Echo back, word for word, the lines from the one containing "The image size is (1365, 896)." through the one containing "Action: (999, 26)", including both. Leave the pictures out of your reply.
**** DATA FOR THE TASK
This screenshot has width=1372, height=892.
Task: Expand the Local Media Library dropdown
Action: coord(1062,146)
********
**** DATA FOR THE TASK
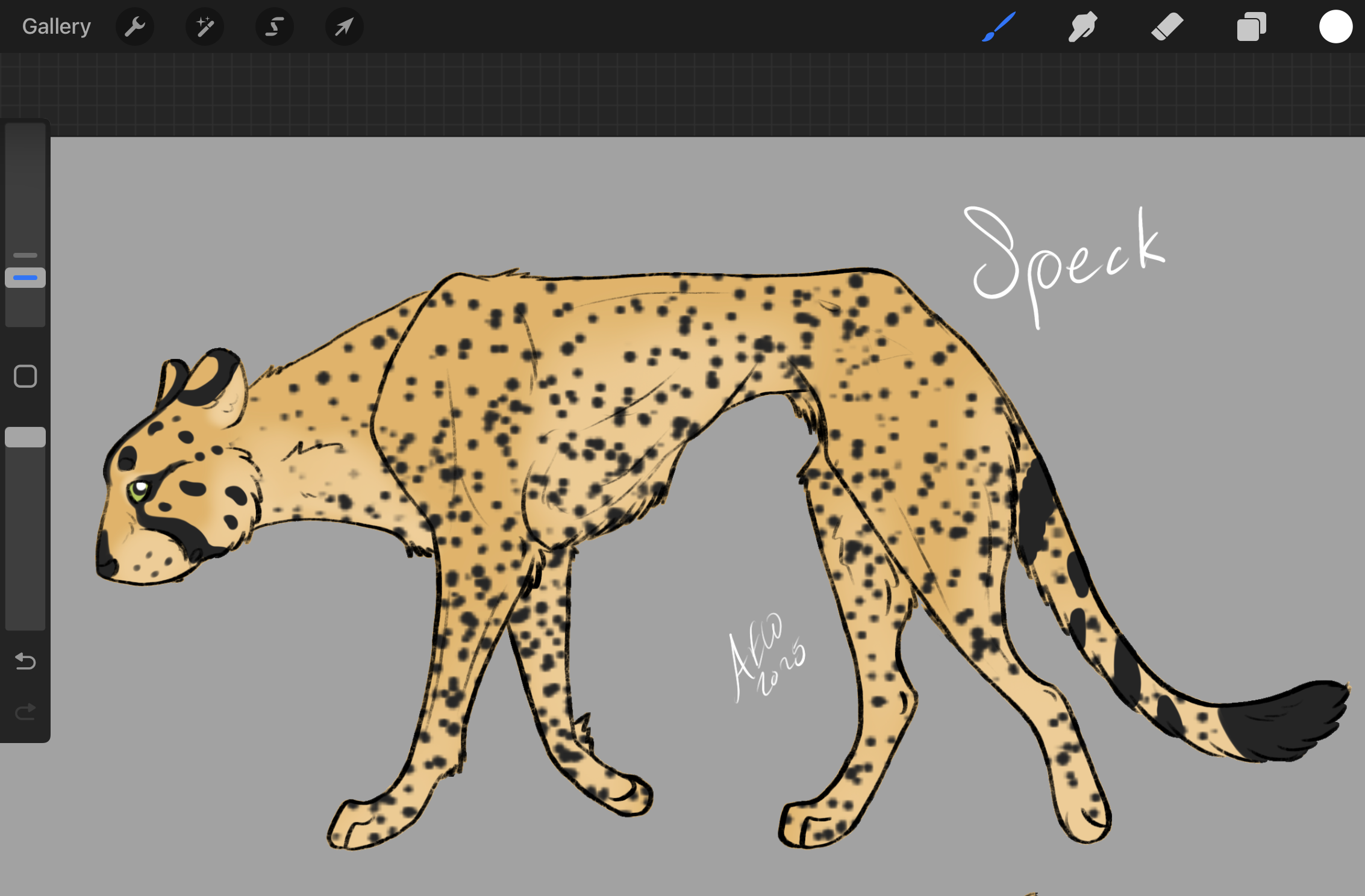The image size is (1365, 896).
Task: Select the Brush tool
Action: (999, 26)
********
## THE RESPONSE
The image size is (1365, 896).
Task: Select the Brush tool
Action: (999, 26)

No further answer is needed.